WHAT TO DO:
**1.** In the productivity tips text, rewrite the passage that begins at the words "On 10th January" and ends after "gone for ever.", replacing "commodity" with "resource".
**2.** According to the productivity tips text, where was the 10 minute presentation given?
**3.** Continue the text on tips to boost productivity from where it stops.

EXTRACT TO READ:
□ □ □ □

Tips to boost your productivity

On 10th January I gave a 10 minute presentation,  at the Chichester College Business Breakfast Club, on what gets in the way of working productively. Judging by the number of e-mails, texts and tweets I received the subject and presentation were spot on. The slide presentation is on Slideshare and the following are the key points from the presentation:

  • About 50% of the audience admitted to allowing their work to be interrupted by pop up messages on their screen, pings etc when e-mails, texts etc arrive. 
  • Interruptions damage waste your most important commodity - time. Once used time has gone for ever.
  • Interruptions are a distraction and reduce your ability to focus your concentration and effort on the matter in hand leading to lower quality work that takes longer to produce
  • Many people use their diaries simply for appointments and sometimes to list reminders. Using your diary to schedule everything is a discipline and a disciplined approach to managing your time delivers results.

□ □ □ □

INFORMATION GIVEN:
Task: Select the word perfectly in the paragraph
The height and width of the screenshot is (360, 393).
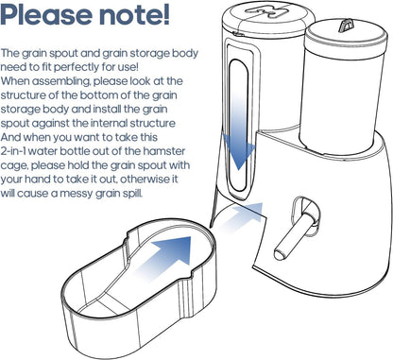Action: pos(98,70)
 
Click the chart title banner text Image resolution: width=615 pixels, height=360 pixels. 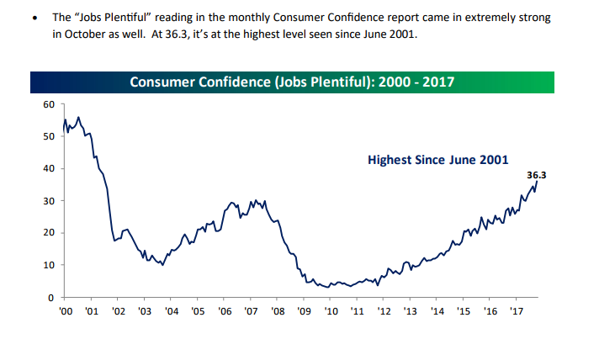pyautogui.click(x=292, y=82)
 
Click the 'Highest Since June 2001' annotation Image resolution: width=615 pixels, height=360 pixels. pyautogui.click(x=438, y=158)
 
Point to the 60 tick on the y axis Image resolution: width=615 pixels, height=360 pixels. pyautogui.click(x=48, y=104)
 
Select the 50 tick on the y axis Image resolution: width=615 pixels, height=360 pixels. pyautogui.click(x=48, y=136)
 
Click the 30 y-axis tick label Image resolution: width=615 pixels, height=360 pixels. pyautogui.click(x=48, y=201)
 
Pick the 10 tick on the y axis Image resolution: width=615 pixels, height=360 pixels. pyautogui.click(x=48, y=265)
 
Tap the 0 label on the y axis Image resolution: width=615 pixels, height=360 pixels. pyautogui.click(x=50, y=298)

□ □ □ □

RESPONSES:
**1.**
On 10th January I gave a 10 minute presentation,  at the Chichester College Business Breakfast Club, on what gets in the way of working productively. Judging by the number of e-mails, texts and tweets I received the subject and presentation were spot on. The slide presentation is on Slideshare and the following are the key points from the presentation:

  • About 50% of the audience admitted to allowing their work to be interrupted by pop up messages on their screen, pings etc when e-mails, texts etc arrive. 
  • Interruptions damage waste your most important resource - time. Once used time has gone for ever.

**2.** At the Chichester College Business Breakfast Club.

**3.**
  • To start using your diary effectively do a brain dump of everything you need to do - not just tasks, but strategic priorities or the actions needed to achieve these priorities. Go through this list and highlight everything you need to do this week then separate in to two lists for the week - one for strategic and revenue-generating priorities and the other for everything else.
  • Schedule the strategic priorities into your diary first remembering that you can’t focus for more than 90 minutes at a time, effectively, then take a break. Make the most of the first 90 minutes of your working day - it’s when you’ll work most effectively  (See ‘The way we’re working isn’t working’ by Tony Schwartz.)
  • In your breaks you need to do something different. If you’ve been sitting at your desk looking at Facebook or Twitter isn’t a break. Move around. Have a change of scene.
  • Remember - successful people like Richard Branson schedule time to look at an action e-mails - rather than looking at umpteen times a day,  and also define one important or key task as the priority for the day.
  • Electronic diaries make using different colours for different types of task easy so you can see what is fixed and what can be moved around.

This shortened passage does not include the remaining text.